Paramount Skydance, itself a major entertainment conglomerate, unveiled a hostile takeover bid of 108 billion dollars for WBD. Within hours, news broke that Kushner’s firm, Affinity Partners, is one of the financiers behind Paramount’s offer.
Axios reports that Paramount is actively pitching shareholders on the idea that its bid will face fewer government hurdles than Netflix’s, a claim strengthened by the Ellison family’s close ties to Trump. Paramount CEO David Ellison is the son of billionaire Trump backer Larry Ellison.
Yet Paramount’s official press release never mentioned Kushner or the sovereign wealth funds from Saudi Arabia, Abu Dhabi, and Qatar that are also involved. That omission raised red flags immediately.

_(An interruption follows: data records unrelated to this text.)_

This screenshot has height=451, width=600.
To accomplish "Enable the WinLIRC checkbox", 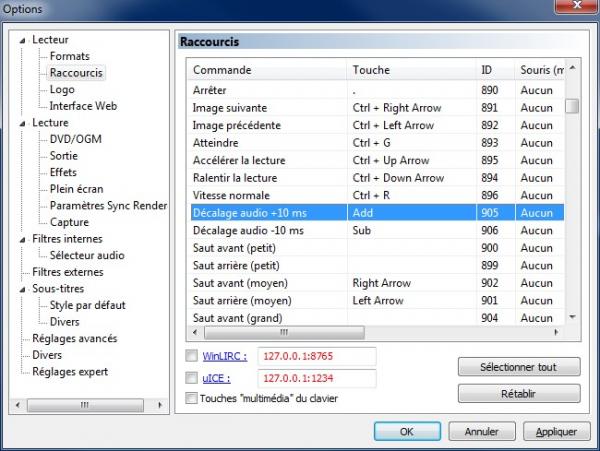I will coord(192,356).
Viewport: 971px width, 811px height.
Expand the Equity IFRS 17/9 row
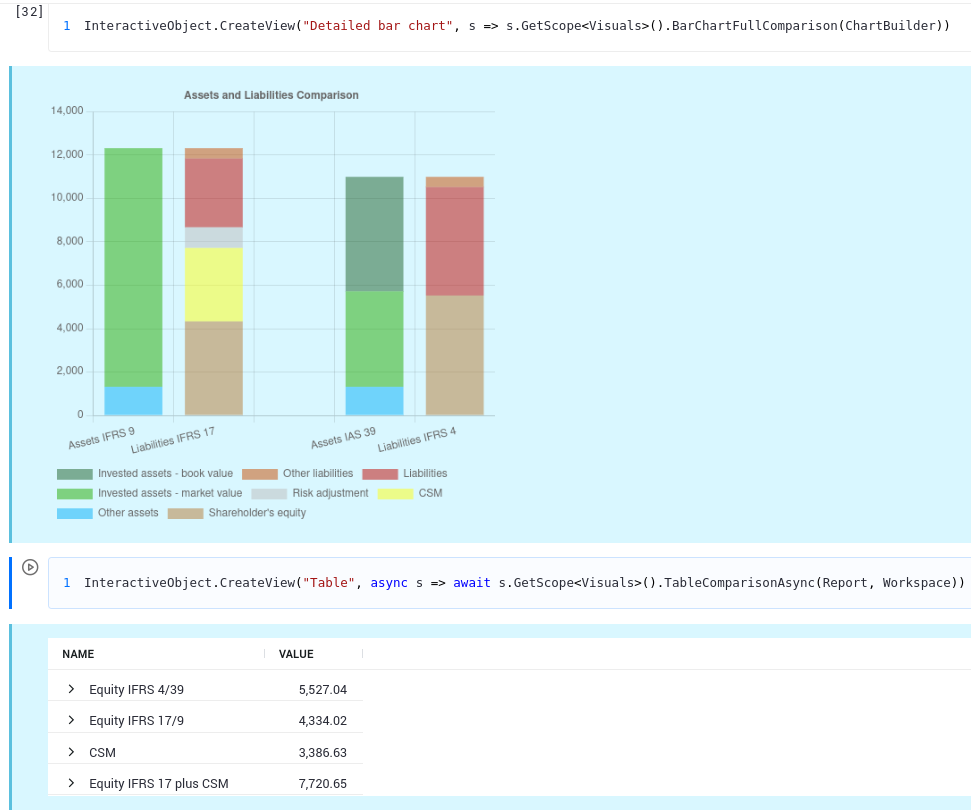click(69, 720)
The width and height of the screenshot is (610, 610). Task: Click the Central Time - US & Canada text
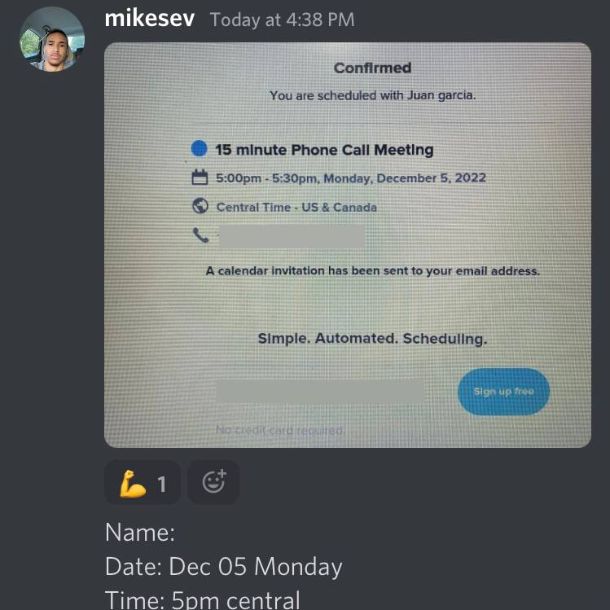click(x=296, y=207)
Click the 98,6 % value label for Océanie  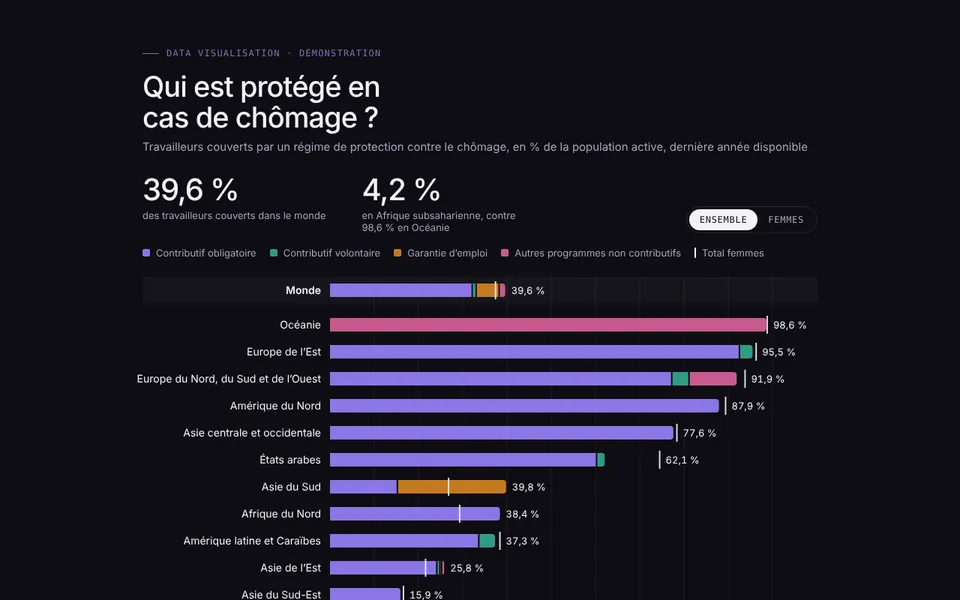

Fortune followed with another eyebrow-raising detail: Affinity and the foreign investors have agreed to give up any governance rights. Paramount says the structure keeps the deal out of the Committee on Foreign Investment in the United States’ jurisdiction.
Axios’ Sarah Fischer didn’t buy the logic. She pointed out that no major investor walks into a deal of this size with zero oversight unless what they’re really after is influence, not control on paper. In her view, the takeover attempt demonstrates how easily the U.S. system can be manipulated when shareholders are tempted by the highest financial offer, even if it opens the door to foreign power and political insiders.
The criticism came fast:
Senator Elizabeth Warren warned that Trump’s promise to “be involved” in the Netflix–WBD decision sounded like a public invitation for companies to curry presidential favor to get their mergers approved, saying these decisions must be made independently by the Department of Justice.
Journalist Sophia A. Nelson called the situation “ridiculous” and “corrupt,” adding that this is not the kind of matter a president should inject himself into.
Investor Adam Cochran was even more blunt: Trump is attacking the Netflix bid while his son-in-law helps finance the rival offer. To him, it’s “the most corrupt administration in U.S. history.”
Former NSC official Alexander Vindman warned that Kushner’s involvement could effectively deliver CNN, none of WBD’s crown jewels, “to MAGA.”
And NewsNation’s Kurt Bardella put the conflict-of-interest question in simple terms: “Alexa, what is a conflict of interest?”